Kendati demikian, Anies juga dinilai mudah untuk ditinggalkan partai politik apabila sudah tidak lagi memberikan pengaruh elektoral.
“Makanya memang Anies harus legowo dan mulai dari awal, tidak apa, yaitu menjadi kader partai. Karena memang mau tidak mau langkah itu yang harus ditempuh untuk bagaimana menjaga asa bahwa figur dia itu masih panjang untuk ke depannya,” jelas Adib kepada CNNIndonesia.com, Rabu ini.
Adib menilai memang kelemahan Anies saat ini adalah tidak tergabung dalam partai politik apapun. Oleh karena itu, menurutnya tiket ke panggung politik–apalagi pilkada–bagi Anies tak akan semudah sebelum Pilpres 2024.
“Untuk menjaga asa dia ke depan memang harus menjadi seorang kader partai. karena tiket itu saya kira tidak akan semudah yang sekarang. Menjadi kader partai adalah sebuah pilihan karena memang Anies lemahnya di sini begitu,” kata Adib.
Di satu sisi, Adib menilai Anies cocok apabila bergabung ke PKS. Hal itu bertalian dengan ceruk pemilih dan frame politiknya yang sama, sehingga mudah untuk Anies ‘klik’ dengan PKS.
Selain itu, Adib berpandangan peluang Anies maju pilkada masih dinamis.
Ia menyinggung pernyataan PKS tidak akan lagi mengusung Anies lagi karena dinilai sudah menjadi tokoh nasional untuk memancing Anies agar mau merapat menjadi kader PKS.
Adib pun menilai PKS masih bisa saja mengusung Anies di Pilkada Jakarta, karena kans menang yang masih besar.

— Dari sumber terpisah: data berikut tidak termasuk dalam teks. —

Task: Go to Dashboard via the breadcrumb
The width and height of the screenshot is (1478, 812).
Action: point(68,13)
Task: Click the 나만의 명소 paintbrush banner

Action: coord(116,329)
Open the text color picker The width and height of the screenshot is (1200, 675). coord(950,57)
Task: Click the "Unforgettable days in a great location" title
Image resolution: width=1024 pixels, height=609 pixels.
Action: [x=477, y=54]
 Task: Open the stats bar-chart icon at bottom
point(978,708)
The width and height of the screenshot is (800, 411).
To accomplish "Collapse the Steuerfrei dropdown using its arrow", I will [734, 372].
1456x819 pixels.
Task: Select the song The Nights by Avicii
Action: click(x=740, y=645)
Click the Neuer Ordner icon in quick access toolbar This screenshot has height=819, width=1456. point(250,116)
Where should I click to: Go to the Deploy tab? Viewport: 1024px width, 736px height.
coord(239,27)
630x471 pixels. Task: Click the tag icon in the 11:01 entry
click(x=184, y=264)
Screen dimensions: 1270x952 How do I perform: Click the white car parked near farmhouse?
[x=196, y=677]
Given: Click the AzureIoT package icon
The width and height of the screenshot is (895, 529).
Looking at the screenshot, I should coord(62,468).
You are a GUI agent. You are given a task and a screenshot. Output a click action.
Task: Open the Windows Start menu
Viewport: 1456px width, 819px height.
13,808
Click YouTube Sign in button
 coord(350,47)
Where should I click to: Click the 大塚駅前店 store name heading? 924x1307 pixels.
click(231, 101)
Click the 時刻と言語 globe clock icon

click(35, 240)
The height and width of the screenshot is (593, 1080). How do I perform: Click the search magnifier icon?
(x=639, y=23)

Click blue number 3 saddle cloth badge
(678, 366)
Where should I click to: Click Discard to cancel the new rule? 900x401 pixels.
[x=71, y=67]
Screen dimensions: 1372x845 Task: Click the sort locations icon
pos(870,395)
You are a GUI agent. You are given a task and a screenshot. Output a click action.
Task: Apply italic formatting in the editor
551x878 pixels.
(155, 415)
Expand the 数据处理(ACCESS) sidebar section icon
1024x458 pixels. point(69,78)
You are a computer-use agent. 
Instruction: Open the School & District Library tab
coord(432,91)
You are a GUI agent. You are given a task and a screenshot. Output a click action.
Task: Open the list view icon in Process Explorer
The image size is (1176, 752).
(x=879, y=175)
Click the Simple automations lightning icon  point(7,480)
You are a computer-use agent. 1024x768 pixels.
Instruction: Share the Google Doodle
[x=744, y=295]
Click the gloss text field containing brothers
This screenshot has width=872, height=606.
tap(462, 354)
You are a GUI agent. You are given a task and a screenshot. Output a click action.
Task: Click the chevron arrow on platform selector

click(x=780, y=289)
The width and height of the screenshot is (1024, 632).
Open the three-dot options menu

“Walaupun nantinya secara politis Anies itu bisa dipersepsikan downgrade politik gitu ya dari capres menjadi cagub lagi gitu kira-kira. Saya kira ini bisa menjadi sebuah pilihan untuk menjaga asa untuk Anies itu sendiri,” ucap Adib.
“Maka dari itu, saya kira peluangnya bisa dua, pak Anies harus mengisi titik lemah, yaitu masuk partai politik. Dan yang kedua saya kira kalau untuk konstelasi di Pilgub gitu ya berpeluang besar pak Anies masih menang,” imbuhnya.